La dernière tragédie en Méditerranée est partout dans la presse européenne

Jusque-là, les journaux parlaient de façon étonnamment timide de ce problème. Aujourd'hui, avec ce nouveau naufrage et plus de 700 disparus, toutes les unes y sont consacrées. C’est la première fois depuis des mois par exemple que Ta Nea , à Athènes, ne titre pas sur la crise grecque, constatant ce matin que « la Méditerranée, notre mer commune, est devenue un effroyable cimetière ».

Premiers concernés, les Italiens

« L’hécatombe », le même mot est partout à la une.
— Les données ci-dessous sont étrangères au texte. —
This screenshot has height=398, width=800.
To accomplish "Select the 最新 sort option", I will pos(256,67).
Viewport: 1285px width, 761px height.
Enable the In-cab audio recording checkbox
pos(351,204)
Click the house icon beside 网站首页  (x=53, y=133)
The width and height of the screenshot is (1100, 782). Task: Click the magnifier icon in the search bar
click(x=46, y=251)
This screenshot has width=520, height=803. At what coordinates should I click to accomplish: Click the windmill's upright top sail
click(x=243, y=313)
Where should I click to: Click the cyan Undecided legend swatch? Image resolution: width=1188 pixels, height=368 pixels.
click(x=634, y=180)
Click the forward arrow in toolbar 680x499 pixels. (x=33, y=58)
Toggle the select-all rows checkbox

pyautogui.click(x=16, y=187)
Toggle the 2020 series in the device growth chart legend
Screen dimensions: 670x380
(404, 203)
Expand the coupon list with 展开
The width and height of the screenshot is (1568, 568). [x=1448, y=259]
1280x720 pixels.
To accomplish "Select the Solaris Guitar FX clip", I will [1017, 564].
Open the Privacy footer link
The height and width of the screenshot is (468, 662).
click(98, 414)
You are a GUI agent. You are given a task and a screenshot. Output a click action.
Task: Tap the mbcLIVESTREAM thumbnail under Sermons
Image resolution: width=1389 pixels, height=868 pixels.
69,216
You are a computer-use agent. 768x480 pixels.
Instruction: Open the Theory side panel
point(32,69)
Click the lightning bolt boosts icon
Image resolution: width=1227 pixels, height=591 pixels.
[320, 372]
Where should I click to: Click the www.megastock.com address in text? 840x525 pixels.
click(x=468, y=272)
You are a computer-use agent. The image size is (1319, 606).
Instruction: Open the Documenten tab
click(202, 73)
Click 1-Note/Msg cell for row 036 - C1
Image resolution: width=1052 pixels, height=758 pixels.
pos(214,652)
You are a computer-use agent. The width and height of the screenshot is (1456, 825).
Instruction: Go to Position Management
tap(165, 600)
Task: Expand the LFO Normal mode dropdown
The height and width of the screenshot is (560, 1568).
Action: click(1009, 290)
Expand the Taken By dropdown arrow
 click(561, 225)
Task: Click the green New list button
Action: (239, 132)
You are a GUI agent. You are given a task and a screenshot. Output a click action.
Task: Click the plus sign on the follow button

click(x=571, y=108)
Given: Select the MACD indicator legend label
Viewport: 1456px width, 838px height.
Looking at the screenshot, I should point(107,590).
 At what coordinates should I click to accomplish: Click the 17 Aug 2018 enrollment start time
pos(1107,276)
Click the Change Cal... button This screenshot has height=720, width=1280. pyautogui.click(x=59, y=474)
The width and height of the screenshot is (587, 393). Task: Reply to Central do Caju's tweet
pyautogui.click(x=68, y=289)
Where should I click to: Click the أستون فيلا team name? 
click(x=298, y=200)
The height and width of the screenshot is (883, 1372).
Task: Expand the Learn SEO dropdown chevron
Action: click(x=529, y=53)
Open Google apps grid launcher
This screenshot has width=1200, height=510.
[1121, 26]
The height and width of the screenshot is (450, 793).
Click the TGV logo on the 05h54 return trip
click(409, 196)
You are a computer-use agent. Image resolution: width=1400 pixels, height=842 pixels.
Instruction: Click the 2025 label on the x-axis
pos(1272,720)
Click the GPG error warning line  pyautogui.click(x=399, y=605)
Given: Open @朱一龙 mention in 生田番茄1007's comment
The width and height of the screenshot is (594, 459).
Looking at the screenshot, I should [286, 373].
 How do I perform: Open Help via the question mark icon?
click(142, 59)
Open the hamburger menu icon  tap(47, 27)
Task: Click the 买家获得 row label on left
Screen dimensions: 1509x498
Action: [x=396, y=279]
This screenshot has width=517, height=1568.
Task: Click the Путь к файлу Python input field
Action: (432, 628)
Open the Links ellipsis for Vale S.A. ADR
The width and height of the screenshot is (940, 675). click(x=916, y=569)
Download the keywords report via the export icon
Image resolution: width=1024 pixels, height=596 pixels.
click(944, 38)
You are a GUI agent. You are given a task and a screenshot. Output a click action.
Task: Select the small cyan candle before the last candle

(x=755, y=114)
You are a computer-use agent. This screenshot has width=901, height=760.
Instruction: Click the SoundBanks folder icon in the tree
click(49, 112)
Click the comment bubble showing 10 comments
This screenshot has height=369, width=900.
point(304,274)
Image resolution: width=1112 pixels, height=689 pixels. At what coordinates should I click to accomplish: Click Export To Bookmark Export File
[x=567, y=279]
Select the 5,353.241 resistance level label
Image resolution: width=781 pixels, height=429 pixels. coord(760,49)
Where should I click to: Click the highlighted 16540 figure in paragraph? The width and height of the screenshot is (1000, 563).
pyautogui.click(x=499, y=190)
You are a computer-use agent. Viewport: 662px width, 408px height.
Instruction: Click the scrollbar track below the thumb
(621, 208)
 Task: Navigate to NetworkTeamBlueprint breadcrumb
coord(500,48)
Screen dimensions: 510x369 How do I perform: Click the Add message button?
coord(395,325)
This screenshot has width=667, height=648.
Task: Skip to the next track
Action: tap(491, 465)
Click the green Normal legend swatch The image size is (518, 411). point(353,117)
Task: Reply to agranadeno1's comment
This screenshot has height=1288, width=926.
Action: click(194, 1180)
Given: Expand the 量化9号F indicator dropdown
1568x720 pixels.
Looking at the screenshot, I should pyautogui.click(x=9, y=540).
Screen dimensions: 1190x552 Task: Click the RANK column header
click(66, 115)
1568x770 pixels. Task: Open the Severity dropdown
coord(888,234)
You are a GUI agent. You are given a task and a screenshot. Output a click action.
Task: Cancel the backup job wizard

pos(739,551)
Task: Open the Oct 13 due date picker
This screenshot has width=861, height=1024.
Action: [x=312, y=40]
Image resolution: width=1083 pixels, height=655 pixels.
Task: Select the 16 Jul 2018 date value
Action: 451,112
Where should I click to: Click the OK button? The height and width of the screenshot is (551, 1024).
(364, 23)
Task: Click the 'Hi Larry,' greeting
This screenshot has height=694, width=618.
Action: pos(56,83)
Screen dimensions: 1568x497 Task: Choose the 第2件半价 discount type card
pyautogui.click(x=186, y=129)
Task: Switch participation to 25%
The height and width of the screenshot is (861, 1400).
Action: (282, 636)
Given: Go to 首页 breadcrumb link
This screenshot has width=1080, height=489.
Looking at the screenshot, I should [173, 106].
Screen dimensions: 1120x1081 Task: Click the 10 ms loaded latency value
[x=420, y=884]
Tous les journaux publient le témoignage d’un survivant du Bangladesh à propos de ces nombreux passagers enfermés dans la cale par les passeurs, avec aucune chance de survivre au naufrage.

Les réactions sur place sont multiples, de la polémique déclenchée par la Ligue du Nord qui exige un blocage naval, au Pape qui a rappelé hier que nous avons affaire à des êtres humains qui fuient la pauvreté et la guerre. Il est grand temps que l’Europe comprenne que cette crise est non seulement italienne mais continentale, plaide l’éditorial de la Stampa , une fois de plus. « Il faut surtout neutraliser les mafias ethniques qui non seulement organisent ces voyages, mais qui aident ceux qui survivent à échapper des centres d’accueil et passer vers le nord de l’Europe, insiste le journal turinois ».

Puis à Malte, The Times of Malta cite à sa une le premier ministre du pays horrifié que les patrouilles maltaises essaient en vain d’identifier quelques survivants parmi les cadavres qui flottent dans la mer.

Ailleurs en Europe, comment réagit-on ?

Pour La Vanguardia à Barcelone c’est la pire tragédie qui frappe la Méditerranée depuis la Seconde Guerre Mondiale.

ABC à Madrid trouve que la responsable des Affaires étrangères de l’Union Européenne a dit « plus jamais ça » un peu trop de fois déjà.

The Independent britannique parle aussi de l’heure la plus sombre pour L'Union Européenne tandis que Die Presse en Autriche trouve que cette tragédie constitue une honte pour notre conception de notre humanité commune.

En Allemagne, le Tageszeitung prévient qu’il faut cesser de croire qu’on peut indéfiniment tenir à l’écart tous ceux qui veulent venir chez nous.

Le Süddeutsche Zeitung , est d’accord – on ne peut laisser la Grèce et l’Italie gérer la situation toutes seules – si l’Europe est une communauté de valeurs, il faut se mobiliser autour justement de ces valeurs…

Un témoignage qui sort du lot dans The Irish Times

Celui, glaçant d’un passeur, un trafiquant en vies humaines. Comme dit le journal irlandais, Ahmed, ce n’est pas son vrai nom - interviewé à Tripoli dans un café, dos à la mer. Evoquant la somme de 10.000 dollars le voyage, il dit faire tout pour assurer la sécurité des passagers et prévient que tant que perdurent les crises du continent africain, it’s not going to stop, tout cela ne va pas s’arrêter. Même chose pour un infirmier érythréen dans un centre d’immigrés à l’est de Tripoli. Face à la dictature dans notre pays, l’échec des pays voisins et des organisations internationales, si personne ne nous aide, notre seule option demeure d’aller voir les passeurs.